The inquiry is the latest in an ongoing investigation that began earlier this year when several senators, including failed presidential hopeful John Kerry, looked into competition in the mobile phone sector. What’s interesting now is that this issue could be as great a divide as the ongoing health care debate – and drawn along party lines.
FCC Chairman Julius Genachowski and two other Democrats on the commission have called for more innovation and greater competition, whilst the commission’s two Republicans have reportedly questioned whether the FCC should get more involved. The GOP members of the commission, including Robert McDowell, stressed that 94 percent of U.S. residents have at least four mobile carriers to choose from, so is competition really an issue.
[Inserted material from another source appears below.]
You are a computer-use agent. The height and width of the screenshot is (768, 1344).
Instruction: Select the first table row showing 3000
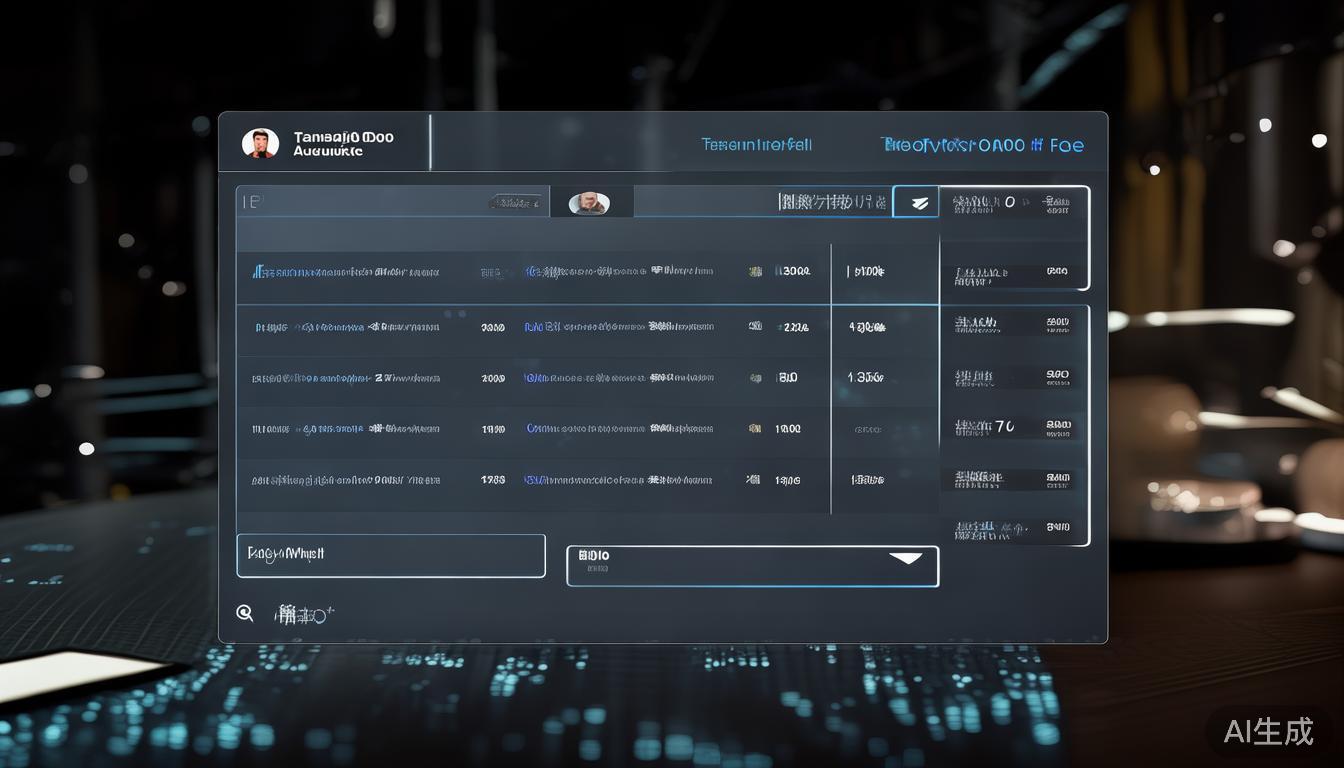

Not to take political sides, but this reporter is in agreement with McDowell and his colleague. Innovation isn’t something that can be mandated. The government can’t say to an industry, “it’s time to innovate and create.” And as for the matter of competition, we live in a world with plenty of choice.
Not so say the proponents of the FCC Inquiries. The argument here is that it isn’t fair that users would be locked into AT&T to have an iPhone, that all phone models should be available for all carriers. Of course, this could be a problem – notably if carrier A (not necessarily AT&T) were to say, “we’d subsidize the phone more than carrier B.” Wouldn’t that in turn provide the larger carriers, such as AT&T and Verizon, with an advantage over the smaller carriers?
And if pricing for the handsets were to be the same, wouldn’t the next step to be to provide similar pricing? That only seems fair. So at the end of the day, all the carriers are offering the exact same products, at the exact same price and with the exact same features. Take it a step further and let them share the same network, so everyone gets the same signals wherever they go. But wouldn’t this be a step back to the days of the original AT&T? It certainly seems like it!
Contrast the Competition in China
This might sound ironic, it might even sound unlikely. But consider that in China, three of the largest carriers are actually state owned, but encouraged to compete. These carriers provide different handsets, different services and different plans. In other words, Communist China has gone out of its way to create an artificial marketplace that offers competition.
Meanwhile, in the United States we have a market that already has competition, with four carriers including AT&T, Verizon, Sprint and T-Mobile, as well as many second tier providers. Clearly this is choice, and in many markets far more choice than consumers have for cable TV. Choice is a good thing and competition is a great thing, but trying to create it artificially doesn’t seem like it would spur innovation.